NCPA - National Center for Policy Analysis


August 2, 2010

Climbing temperatures are expected to raise sea levels and increase droughts, floods, heat waves and wildfires.  Now, scientists are predicting another consequence of climate change -- mass migration to the United States. 

According to a study published online this week in the Proceedings of the National Academy of Sciences: 

  • Between 1.4 million and 6.7 million Mexicans could migrate to the United States by 2080 as climate change reduces crop yields and agricultural production in Mexico.
  • The number could amount to 10 percent of the current population of Mexicans ages 15 to 65. 

"Assuming that the climate projections are correct, gradually over the next several decades heading toward the end of the century, it becomes one of the more important factors in driving Mexicans across the border, all other things being equal," said study author Michael Oppenheimer, professor of geosciences and international affairs at Princeton University. 

Of course, Oppenheimer acknowledged, all things will not remain equal.  Changes could occur in U.S. immigration and border policy, or in Mexico's economy and its reliance on agriculture.  But he said this was a simplified first step in studying the effect of global warming on migration. 

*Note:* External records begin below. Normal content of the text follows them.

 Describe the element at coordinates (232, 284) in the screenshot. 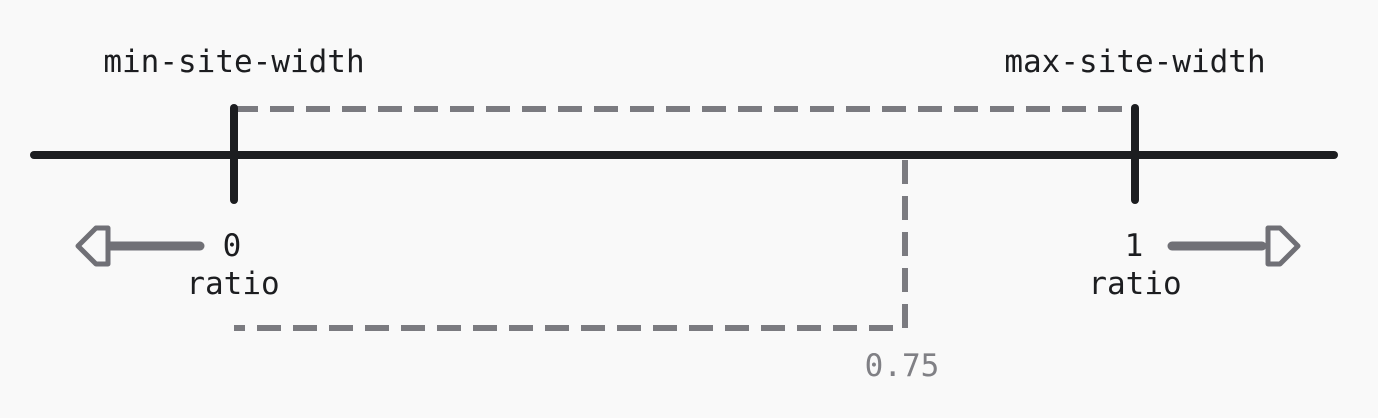

I see `start-unit-label: ratio` at that location.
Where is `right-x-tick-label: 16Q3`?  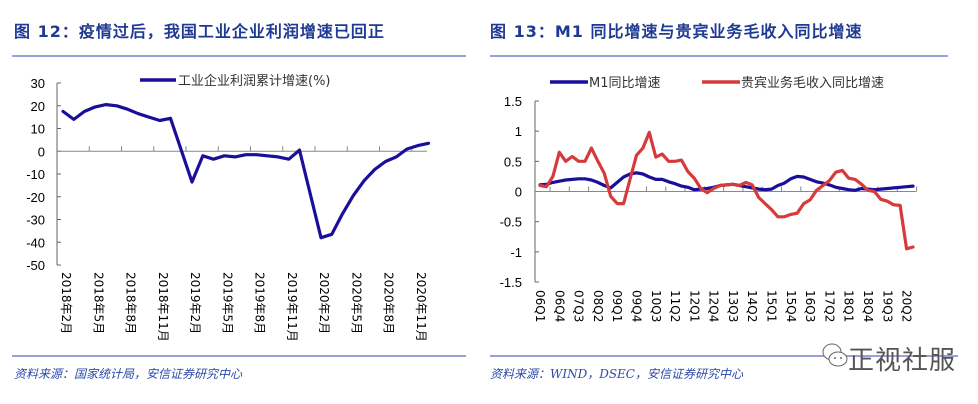
right-x-tick-label: 16Q3 is located at coordinates (810, 306).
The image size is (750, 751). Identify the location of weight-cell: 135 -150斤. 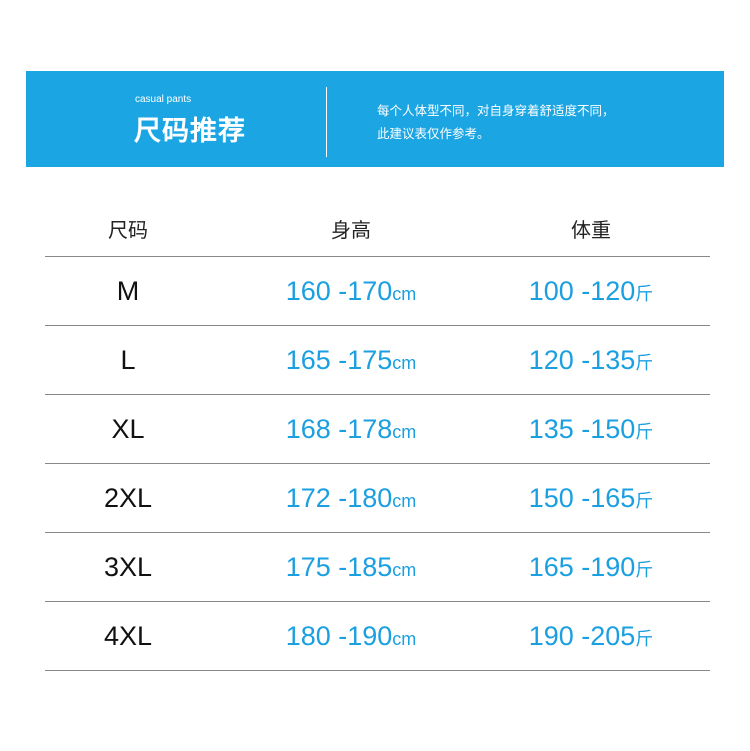
(591, 430).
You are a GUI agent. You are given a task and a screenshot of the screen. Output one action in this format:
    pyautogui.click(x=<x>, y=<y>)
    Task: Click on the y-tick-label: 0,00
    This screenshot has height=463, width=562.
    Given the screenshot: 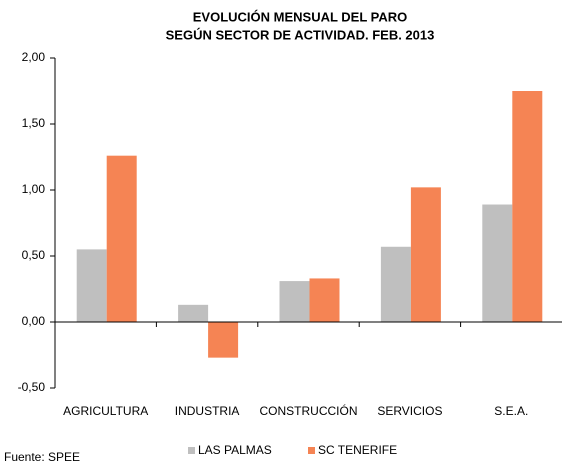 What is the action you would take?
    pyautogui.click(x=34, y=321)
    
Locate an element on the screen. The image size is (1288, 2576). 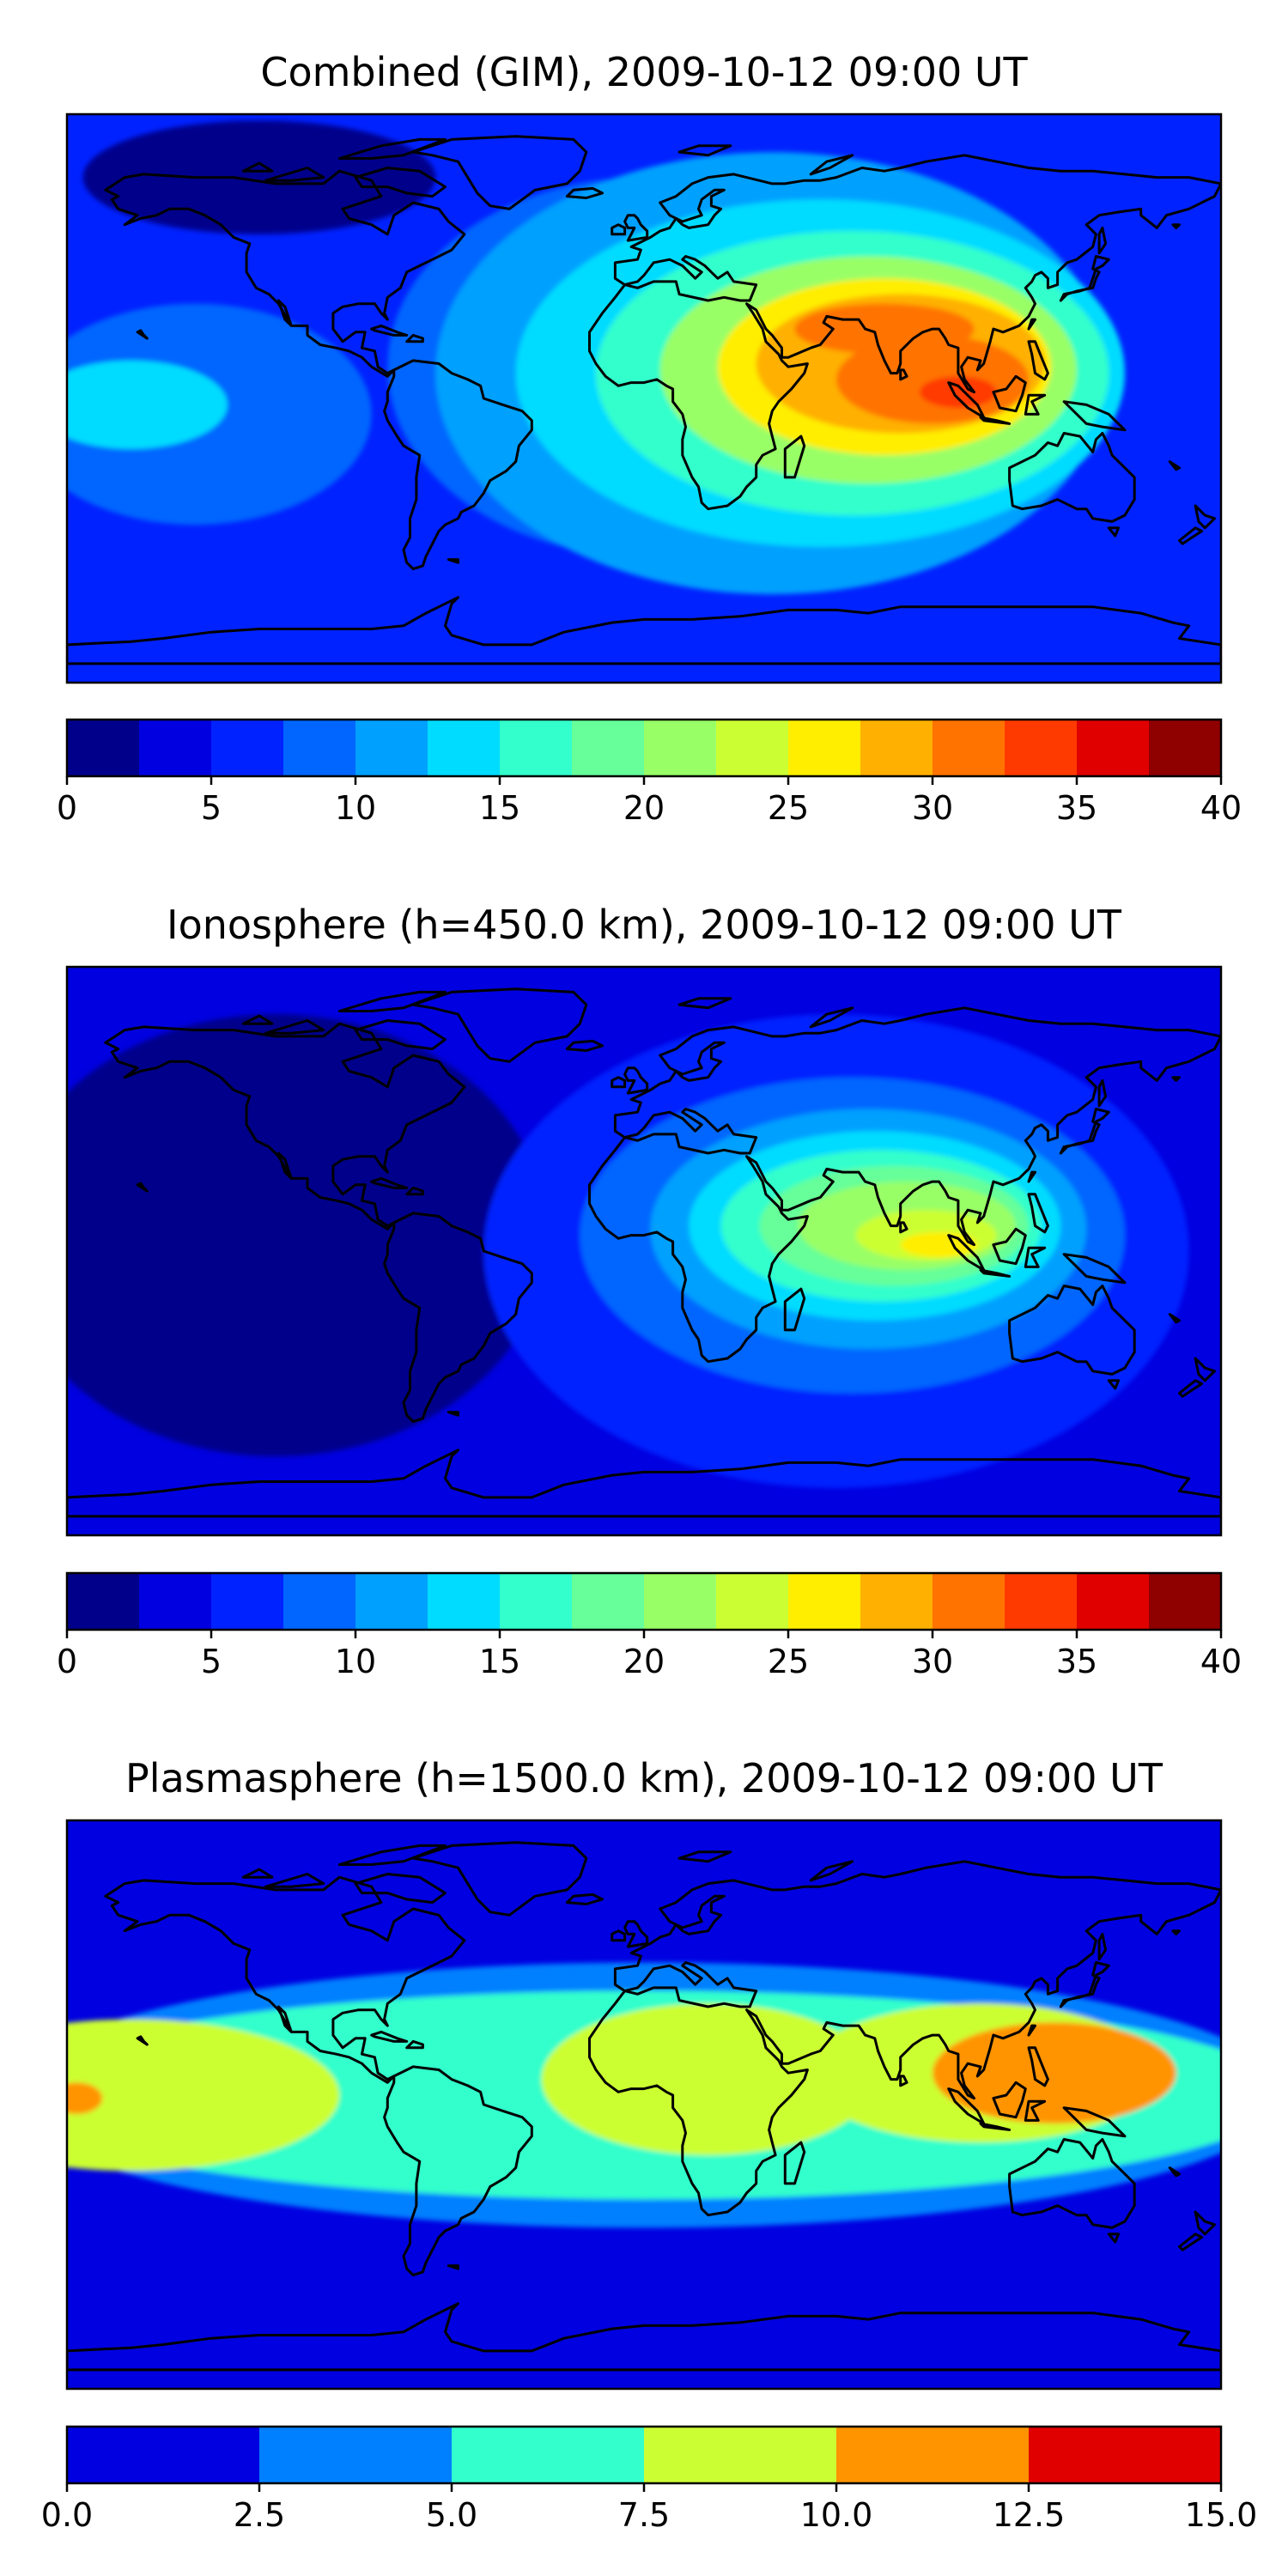
coastline-philippines is located at coordinates (1038, 2067).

Oppenheimer teamed up with two economists, Alan B. Krueger and Shuaizhang Feng, to study the connection between agricultural decline and migration.  They looked at Mexican emigration, crop yield and climate data from 1995 to 2005 to make estimates about the next 70 years. 

In the past, Oppenheimer said, Mexican farmers from rural areas fled to the United States when they could no longer grow their crops.  If the rising temperatures dry out the land and reduce yield as expected, many more farmers could do the same.